My father had reached the end of a chapter and, with a flurry; he left the living room and entered the hall. He heard the knocking and immediately answered the door.

She gasped, he looked down at her, smiled, and she fainted.

He knew that you can check someone’s pulse by feeling the side of the neck so he rolled her on her side and bent down feeling her neck for some signs of life.

Just then the next door neighbours, the Walshes, opened their door. Mr.Walshe had his copy of Dracula in his hand. He stared in horror at my father. Mrs.
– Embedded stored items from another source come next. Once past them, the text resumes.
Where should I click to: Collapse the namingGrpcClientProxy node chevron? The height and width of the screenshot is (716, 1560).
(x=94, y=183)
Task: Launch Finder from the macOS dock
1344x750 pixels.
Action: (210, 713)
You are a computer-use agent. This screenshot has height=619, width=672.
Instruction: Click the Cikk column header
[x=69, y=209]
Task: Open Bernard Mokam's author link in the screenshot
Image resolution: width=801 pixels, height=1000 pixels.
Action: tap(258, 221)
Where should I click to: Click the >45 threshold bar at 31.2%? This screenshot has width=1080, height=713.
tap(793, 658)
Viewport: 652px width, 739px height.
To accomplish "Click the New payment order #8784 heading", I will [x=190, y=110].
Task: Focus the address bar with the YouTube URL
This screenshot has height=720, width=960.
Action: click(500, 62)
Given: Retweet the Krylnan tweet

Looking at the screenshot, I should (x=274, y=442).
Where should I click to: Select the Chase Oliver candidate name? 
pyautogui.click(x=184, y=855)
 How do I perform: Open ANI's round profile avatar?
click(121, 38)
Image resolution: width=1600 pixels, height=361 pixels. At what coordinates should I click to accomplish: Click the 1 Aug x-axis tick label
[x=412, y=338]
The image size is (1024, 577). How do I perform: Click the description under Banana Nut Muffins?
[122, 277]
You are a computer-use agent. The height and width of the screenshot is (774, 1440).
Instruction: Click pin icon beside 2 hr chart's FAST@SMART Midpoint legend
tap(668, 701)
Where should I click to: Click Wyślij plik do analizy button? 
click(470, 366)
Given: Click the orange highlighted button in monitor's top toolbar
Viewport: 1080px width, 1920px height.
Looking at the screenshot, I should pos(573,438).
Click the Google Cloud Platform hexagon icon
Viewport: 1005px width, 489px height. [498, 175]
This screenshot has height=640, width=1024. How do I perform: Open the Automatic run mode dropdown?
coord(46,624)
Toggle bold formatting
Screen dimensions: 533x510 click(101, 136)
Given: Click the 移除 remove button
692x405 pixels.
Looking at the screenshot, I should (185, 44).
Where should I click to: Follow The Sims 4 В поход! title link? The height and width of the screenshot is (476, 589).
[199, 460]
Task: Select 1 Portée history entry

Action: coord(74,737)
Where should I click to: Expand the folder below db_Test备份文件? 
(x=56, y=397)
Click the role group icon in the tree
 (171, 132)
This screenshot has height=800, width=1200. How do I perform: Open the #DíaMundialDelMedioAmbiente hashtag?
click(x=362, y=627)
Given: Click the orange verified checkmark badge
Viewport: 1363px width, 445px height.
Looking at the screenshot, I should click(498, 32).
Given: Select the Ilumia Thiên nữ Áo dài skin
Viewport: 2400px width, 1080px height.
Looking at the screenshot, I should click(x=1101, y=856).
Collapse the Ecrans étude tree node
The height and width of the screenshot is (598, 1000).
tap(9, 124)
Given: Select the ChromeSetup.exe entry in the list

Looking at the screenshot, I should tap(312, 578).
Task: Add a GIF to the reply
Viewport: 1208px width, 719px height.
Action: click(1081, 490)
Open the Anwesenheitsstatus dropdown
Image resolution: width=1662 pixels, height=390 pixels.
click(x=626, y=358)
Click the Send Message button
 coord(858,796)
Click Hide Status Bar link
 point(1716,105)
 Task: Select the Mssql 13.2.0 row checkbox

Walshe screamed and with marvellous quick thinking, ran back into the house and then reappeared and began throwing cloves of garlic at my father. My father turned to them and tried to smile, which made things worse. His fangs gleamed in their hall light.

He was bundled into the Paddy Wagon. He told me that on that journey when he peered out of the little window at the passing traffic, one poor man on his bicycle looked up, stared, crossed himself, and then erratically veered away off the road and into the dark night.

The Gardai (police) were very patient. My father spent some time at the station. All was explained.

The police asked him to go with them down to the cells and wish goodnight to some of the prisoners through the small hatch in their cell doors. My father obliged.

Later they reported a significant drop in re-offenders.

Mrs. Kelly recovered but stopped collecting blood. She was seldom seen again in the neighbourhood.

My father went to the monthly meeting of the book club and enjoyed the discussion. He said that both the Walshes were there but said nothing all evening. He thought that Mrs. Walshe had gone very religious, because every time he tried to speak to her she held a crucifix towards him and backed away muttering some Latin mumbo jumbo. He noticed that Mr. Walsh had a lot of wooden stakes in the back of his ute. “He must be going to finally build that fence.”

And then, with a flourish, he said:-

But this month’s book is called Frankenstein” he said holding up the book to show us the lurid cover.

It’s written by a woman and it’s about a monster, isn’t that odd?”

They should know” my Mother said quietly and then smiled and slowly shook her head.

My brother and I noticed over the following days how my father’s walk had become strange and angular. He kept his arm straight and developed a slight limp. His voice had an unusual pitch.

We waited in eager anticipation for the readings to begin.